One of the biggest benefits for Anne Graham of being involved in the AFA Female Excellence in Advice awards has been a chance to get a third-party perspective on her financial planning business.
Graham, managing director of McPhail HLG Financial Planning in Melbourne, says the application process has been “a really good exercise because you get to actually have a look at what you do and how you do it, from an external person’s point of view”.
“It’s a good way to analyse your business and find out the good points and the ones you can work on,” Graham says.
So her advice to any female planner nominated for the award is “you’ve just got to go for it”.
“Put your hand up and do it,” she says.
“There’s nothing to lose – there’s no downside risk.”
Ambivalence gave way to reality
Graham (right) says she was initially ambivalent about the idea of female-only awards, but recognises that women do face challenges that their male counterparts tend not to.
“The questions are very targeted at the female angle,” she says.
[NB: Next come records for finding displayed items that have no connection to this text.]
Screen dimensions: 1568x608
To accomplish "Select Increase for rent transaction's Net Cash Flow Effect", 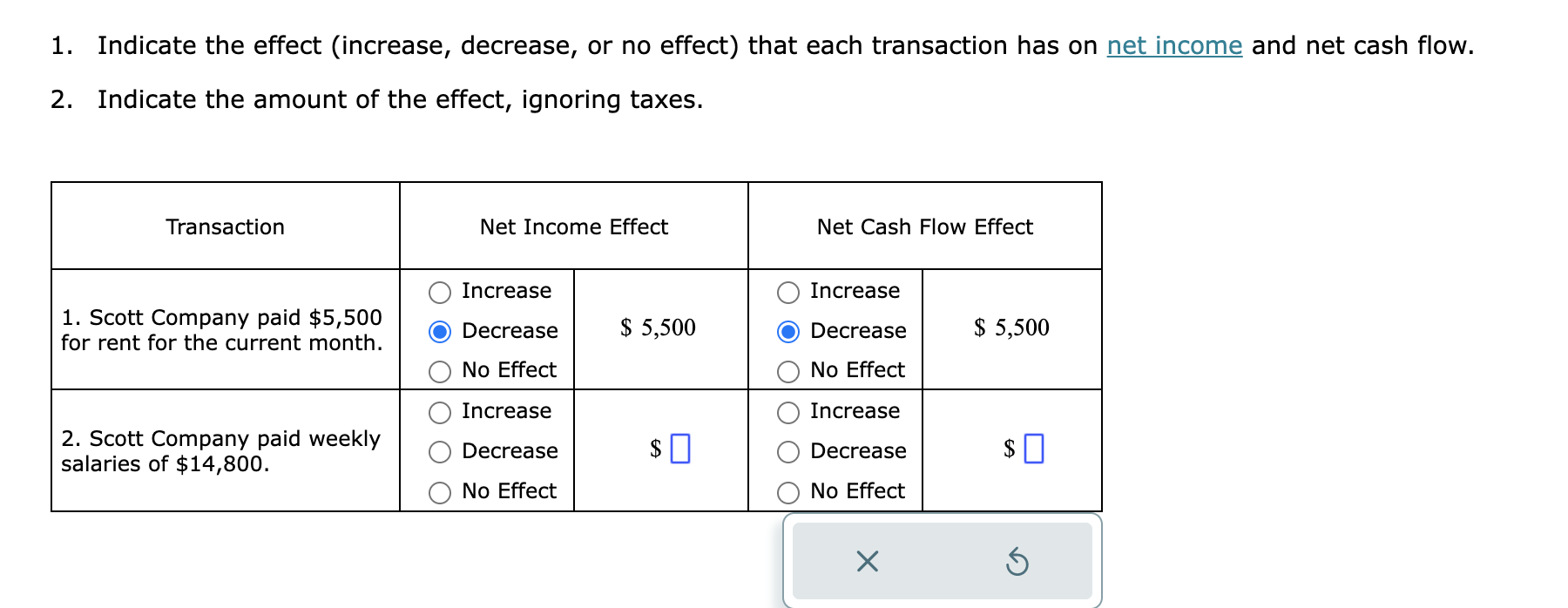I will (x=787, y=291).
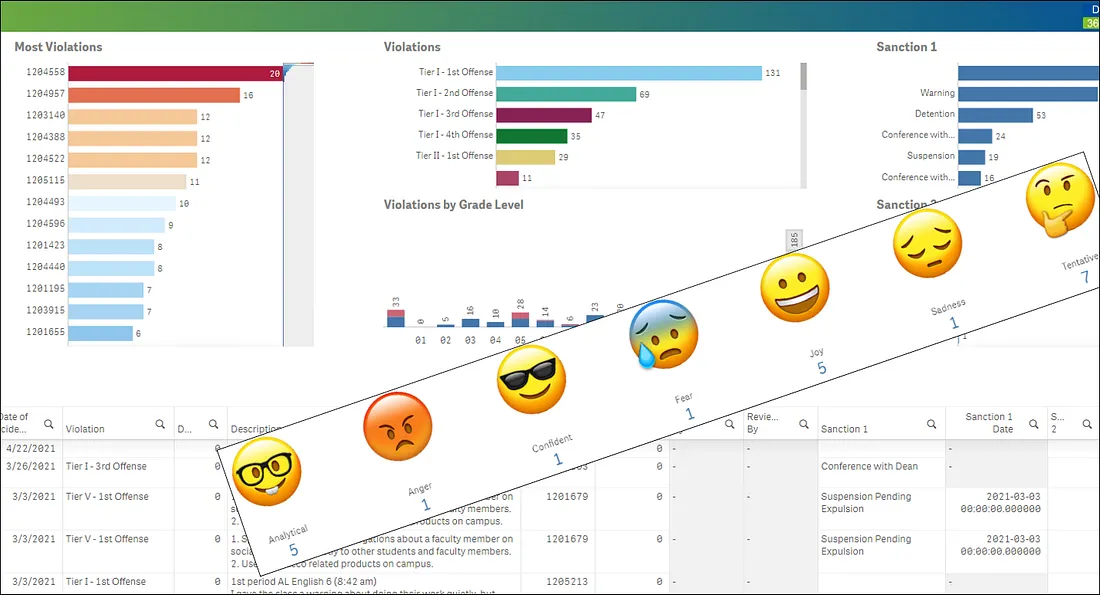Click search icon for Sanction 1 Date
This screenshot has height=595, width=1100.
click(x=1033, y=427)
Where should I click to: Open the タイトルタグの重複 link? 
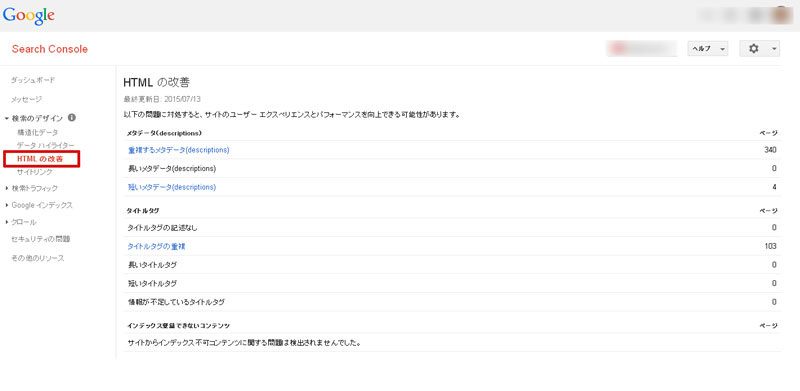[156, 247]
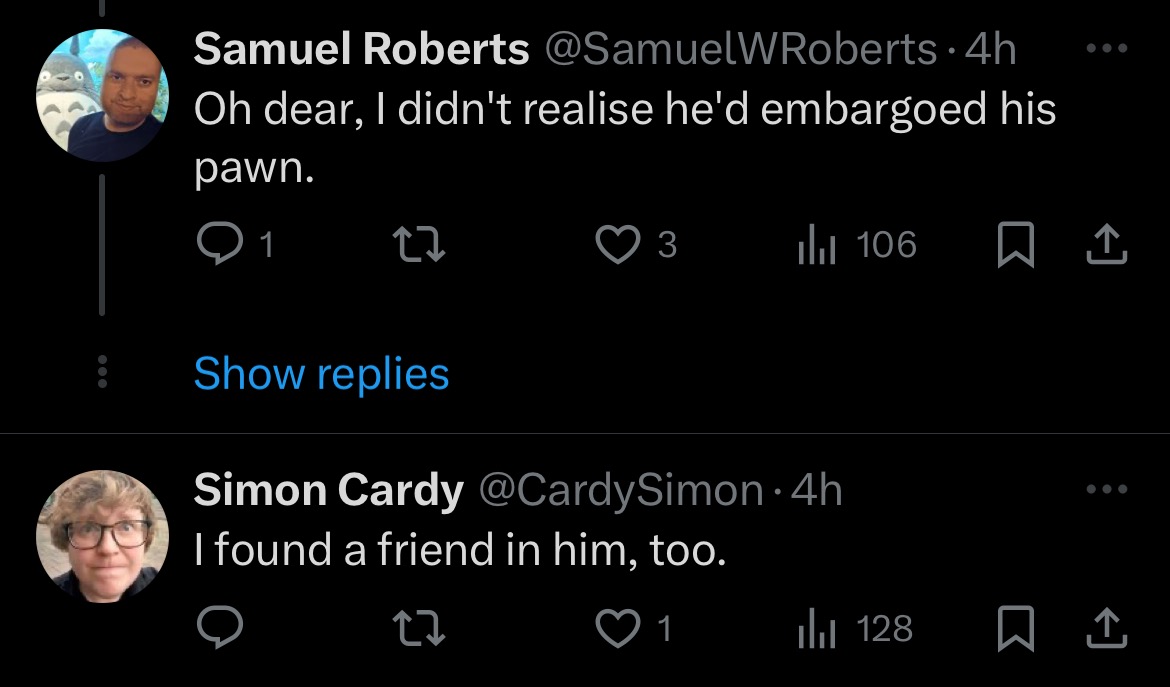View analytics showing 106 views
This screenshot has width=1170, height=687.
tap(857, 245)
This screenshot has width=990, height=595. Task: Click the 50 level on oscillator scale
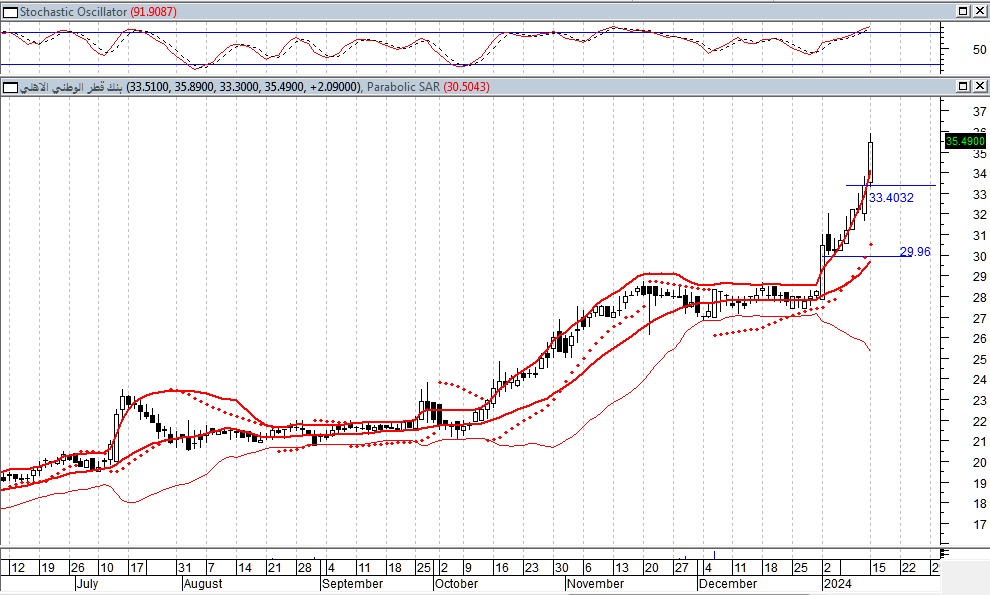[953, 49]
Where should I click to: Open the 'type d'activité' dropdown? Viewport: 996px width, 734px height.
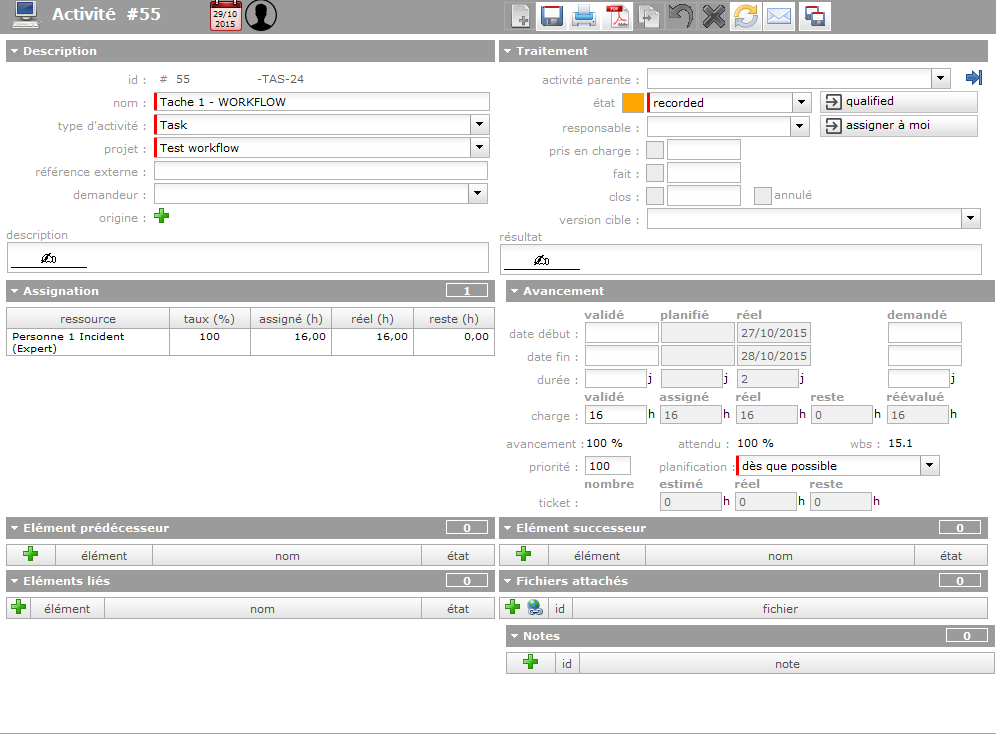pos(480,125)
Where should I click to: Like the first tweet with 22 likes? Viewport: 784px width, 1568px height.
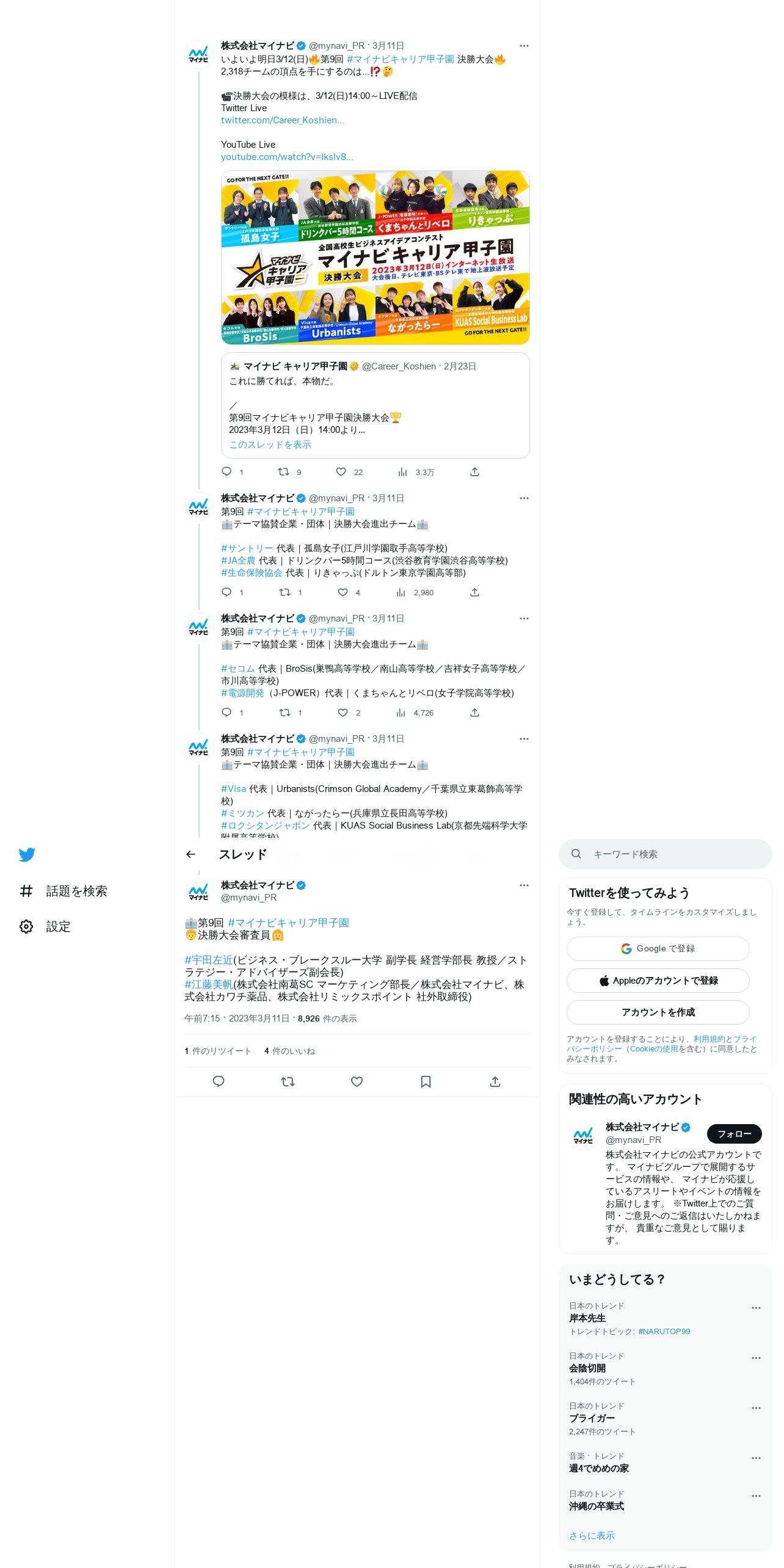pyautogui.click(x=341, y=472)
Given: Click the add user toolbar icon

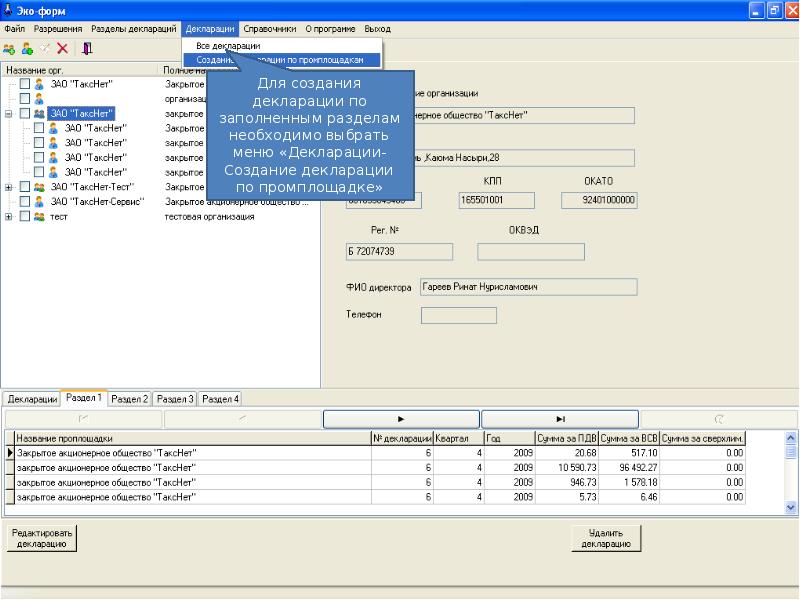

“I was a bit ambivalent at first, and I put in my application that one day it might just be called the Excellence in Advice Award. But the female part of it automatically gains attention in the media, and gets the message out to female advisers that they’re not alone and that there are other female advisers and professionals in financial services. It just brings it to the fore.
“I was involved in a panel discussion for young people looking to get into financial planning – a bit of a Q&A with uni students and people changing career. The people who came to me afterwards were the women, and I’ve since been in touch with them separately, just giving them clues on how they can get into planning and what they can look for.
“I recognise that for some people it’s easier to approach women to talk about these things. I’m very happy to help, and personally, I like talking to other female planners as well. But not to the exclusion of male planners – I’m married to one.”
Role models in the making
Graham says the finalists in the awards will inevitably be regarded as potential role models for other female advisers, and for people considering entering the industry.
“It gives an opportunity to the finalists, and obviously the winner, to have an impact on people,” Graham says.
“And whether they intend to or not, that’s what will happen. I’m a fairly positive, upbeat person and I like to get that through to people that there are always good things to look at. And also I believe that we’re a profession, and I want to promote that within the financial planning community and outside it as well.”
Graham has been in the planning business for 13 years, initially working with a trustee company before joining the firm in which she is currently a partner.
How she got here
Starting out, Graham says she had “no idea what I was doing”.
“I worked in banking and various areas – mainly banking and money markets. In the early 90s we came back from overseas and I couldn’t get a job. I thought, I don’t want that to happen [again]. So when I stopped work and had our children, I studied the CPA program part-time. I came across a financial planning unit in that, and that’s when I thought, oh, this is what I want to do.
It was a combination of problem solving, with tax and knowing strategies, and dealing with people.
“I went to a workshop to do one of the exams, and I met a planner there, who got me a job part-time when I finished the exam.
“There was no mentoring – I didn’t even know how you charged when you gave advice. I didn’t know what the fee structures were. I didn’t know about commissions. I just thought you’d be employed by someone, do a job and get paid. I had no intention of having our own business, nothing like that. So it was just an evolution.
“So as far as mentors, there were no direct mentors, but particularly within a dealer group there’s a lot of good networking, and just across the industry generally, people are willing to help. I think one tip would be that women have to be not afraid to ask for help and direction.
“A mentor would have been very helpful.”
As for being a mentor herself, Grahame says she would “love it”.
“I do it indirectly now, in informal settings, but I think that would be a fantastic privilege and a great opportunity,” she says.
“And a benefit of being a mentor is you get to learn from these young people as well.”